The two Codys stood shoulder to shoulder, the smouldering shell of their home lit up before them. Vera knew what it was like to lose everything, to have the foundations you thought you could count on ripped out from under you. She knew … but what words of comfort could she offer?
A half-date that had ended with a hot-handed kiss on a bridle trail and her charging off in tears like a crazy woman, a few charged looks over a busy café counter, a dozen midnight fantasies in the privacy of her own home … that wasn’t enough. She wasn’t part of Josh’s life, she was a bystander.

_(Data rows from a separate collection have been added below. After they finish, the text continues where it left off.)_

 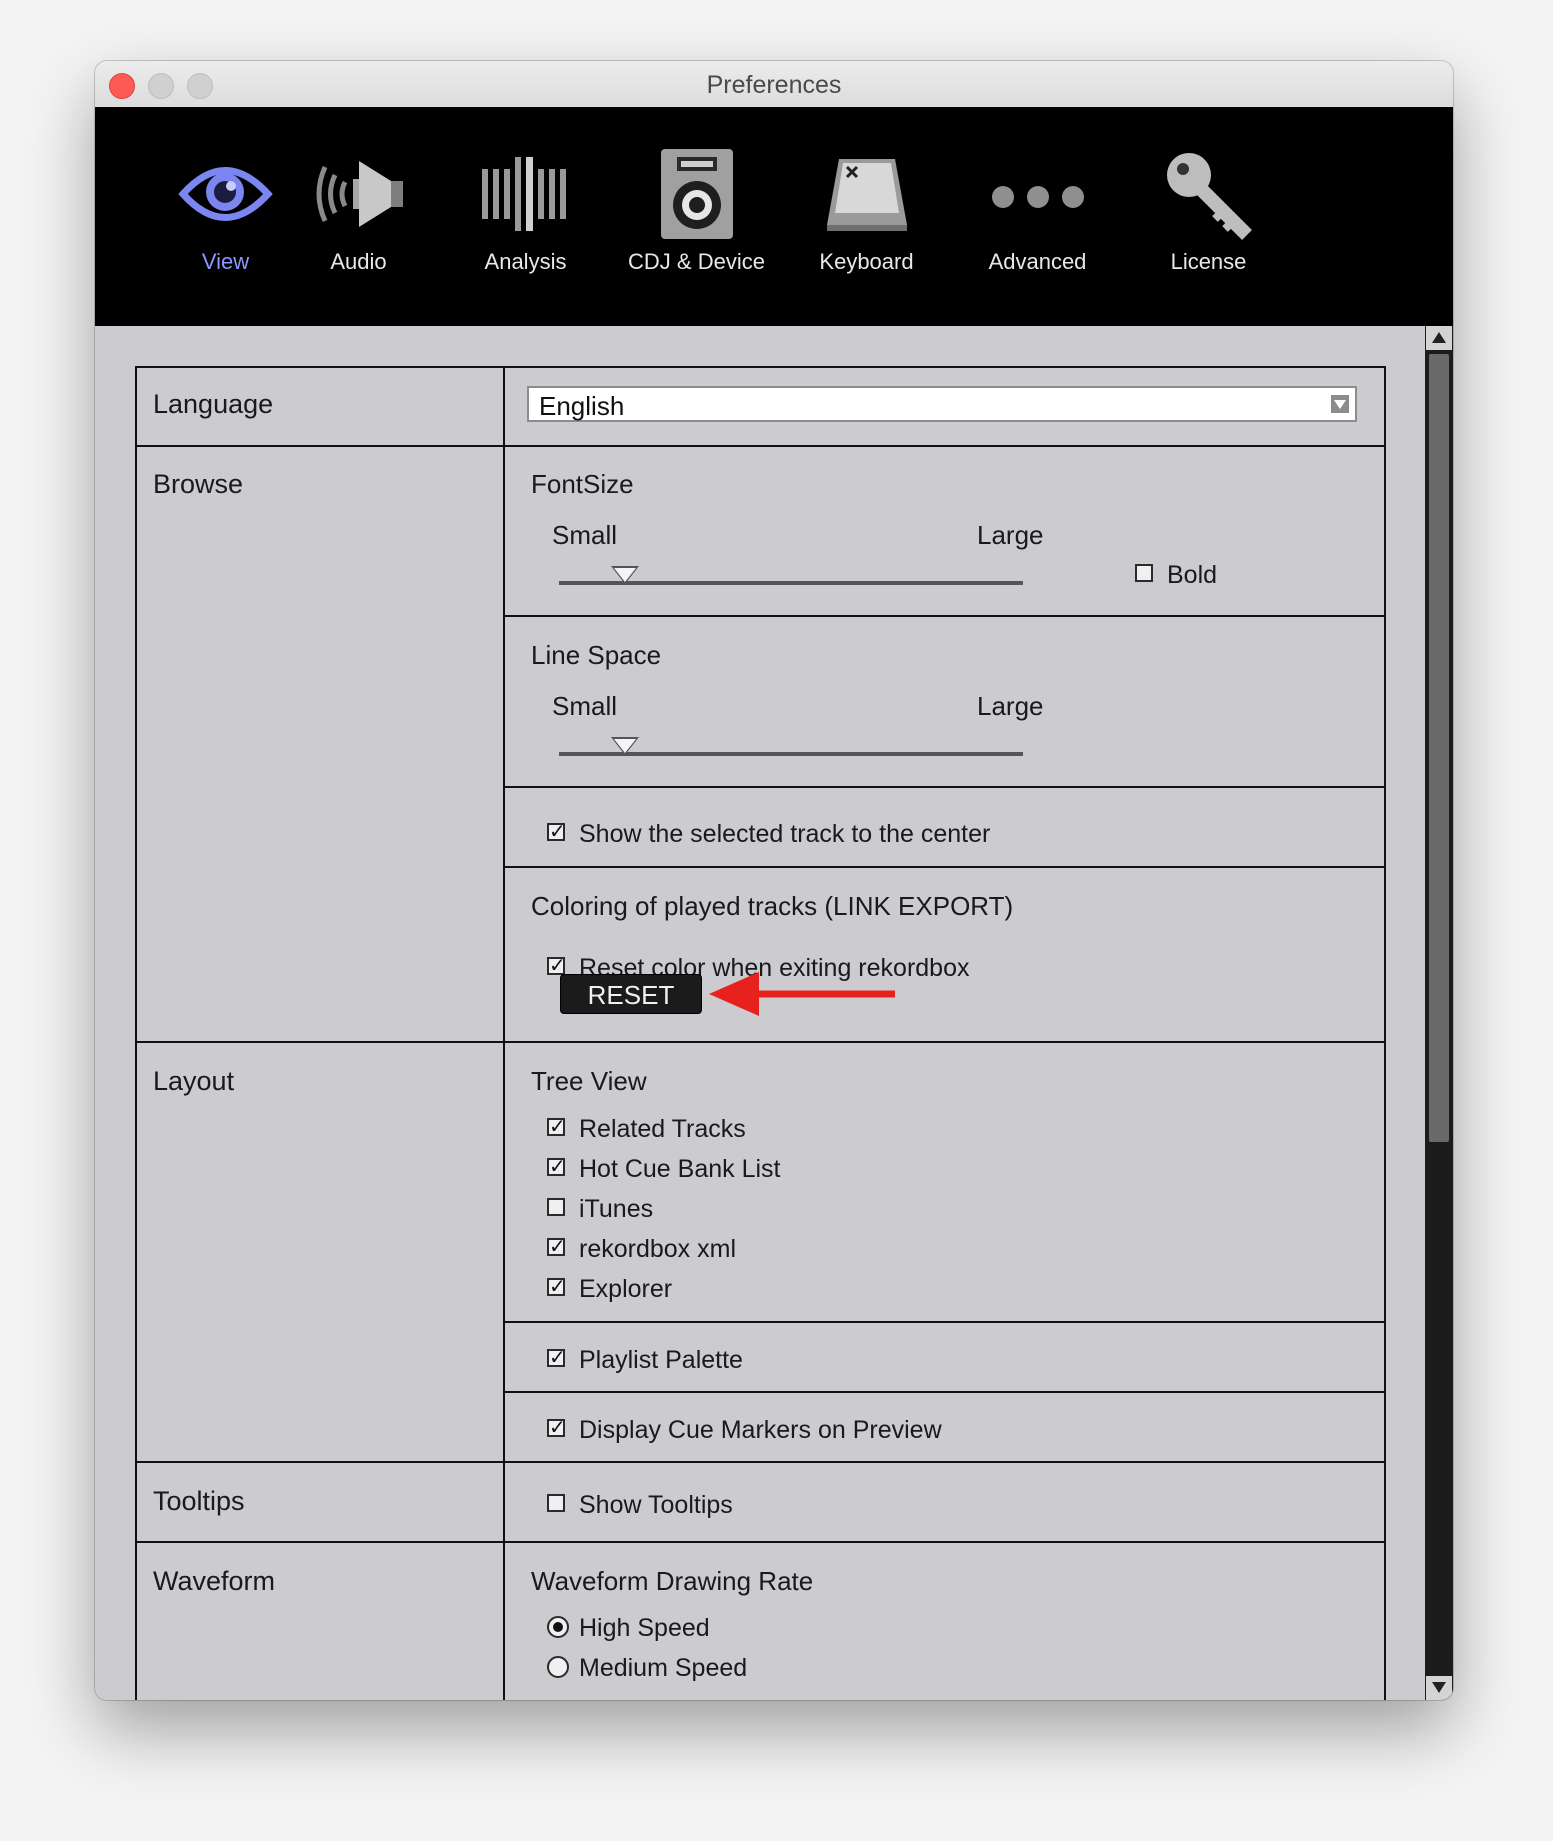 What do you see at coordinates (1038, 216) in the screenshot?
I see `tab-advanced: Advanced` at bounding box center [1038, 216].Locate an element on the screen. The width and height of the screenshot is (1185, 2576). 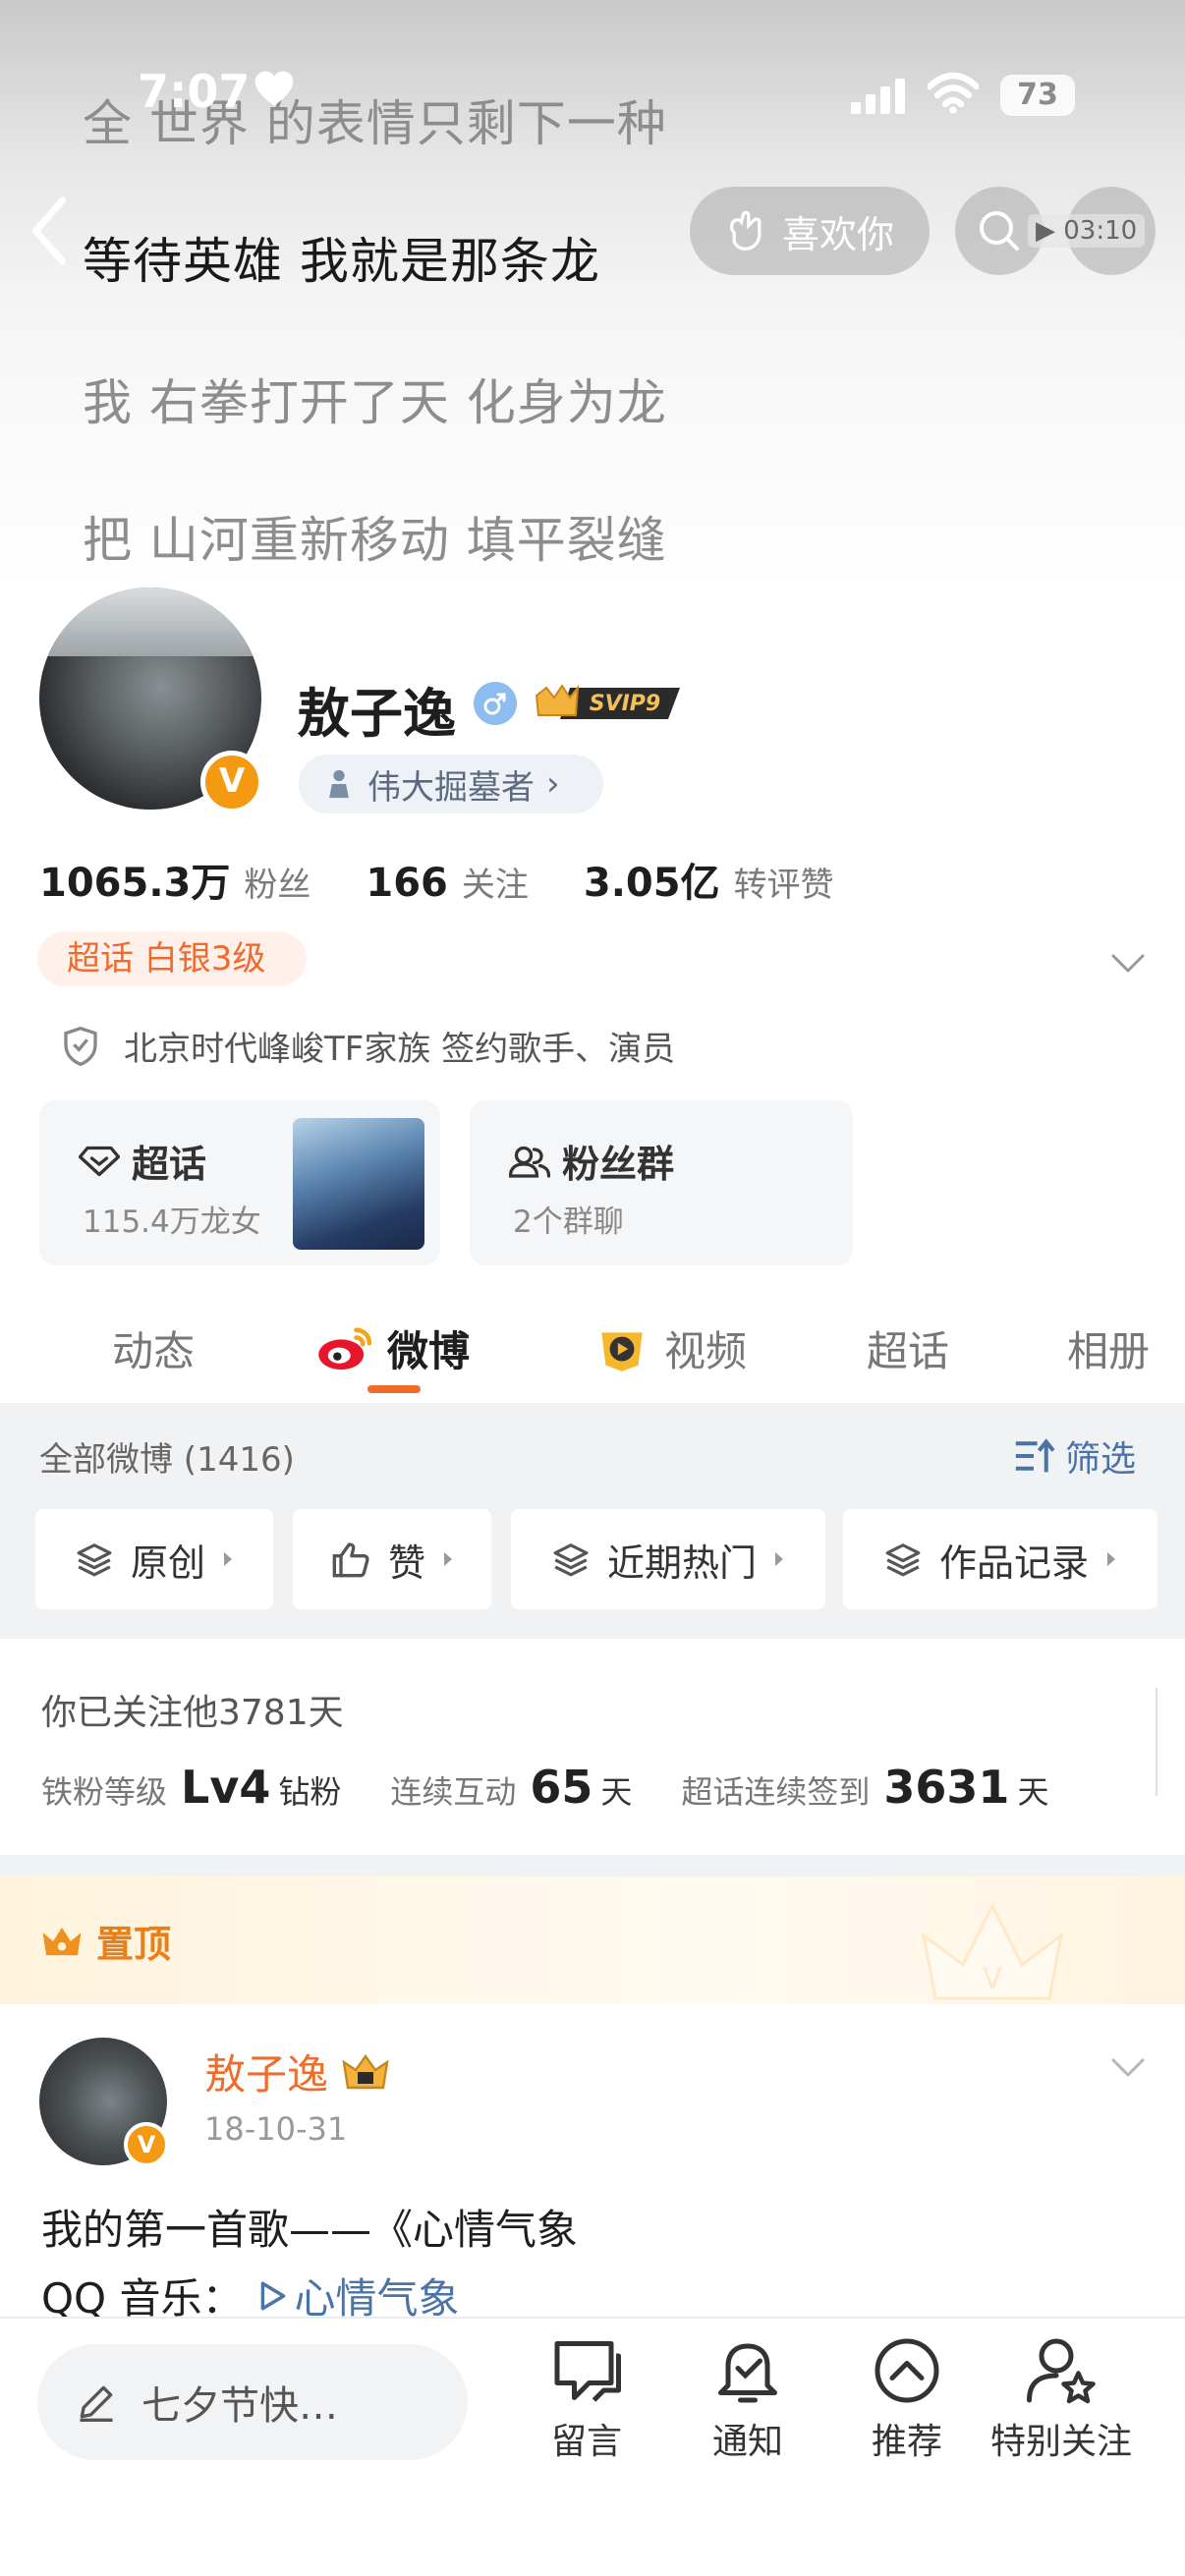
profile-stats: 1065.3万 粉丝 166 关注 3.05亿 转评赞 is located at coordinates (464, 879). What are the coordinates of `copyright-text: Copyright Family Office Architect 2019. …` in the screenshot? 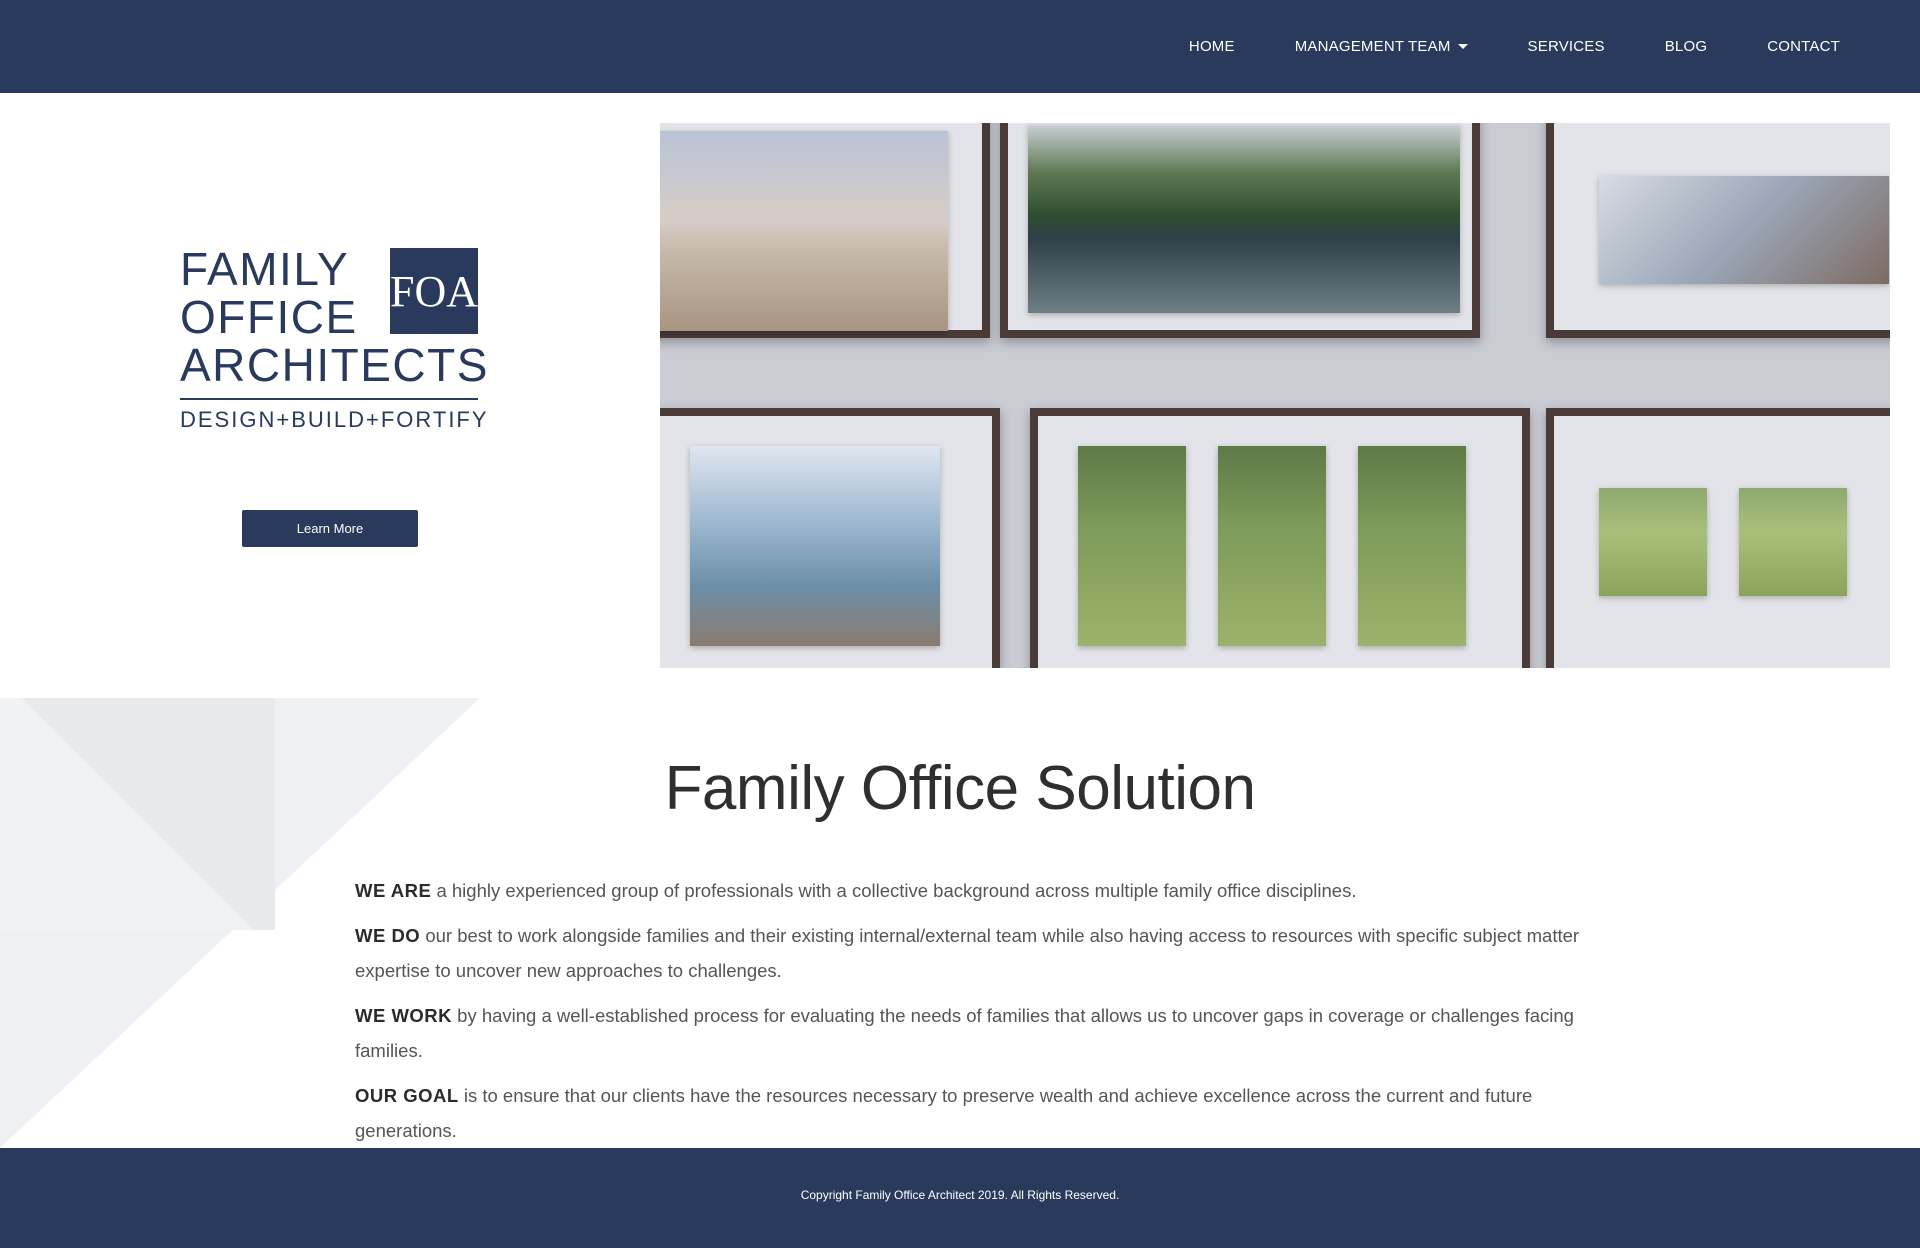 It's located at (960, 1195).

And she was a mess. This wasn’t even her home burning down, and she could feel her eyes stinging from more than smoke. A wet nose snuffled into her hand and she looked down at the golden pup she held. His eyes were open, and regarded her like she was his rescuer, not the big capable guy standing on the kerb with his sister. She pressed her nose into his fur and hoped it would dry the tears on her cheeks. ‘Don’t look at me like that, big guy,’ she murmured. ‘I didn’t run into a burning building and haul you out.’
No. But she could do something. A crate, Josh had said. She had a dozen or more fruit boxes stacked outside the back door of The Billy Button Café. She tucked the pup firmly into the crook of her arm and slipped off to the opposite side of the park.
She’d find the Codys a crate. And then she needed to get in her car and drive two hundred kilometres to see if she could find herself a future.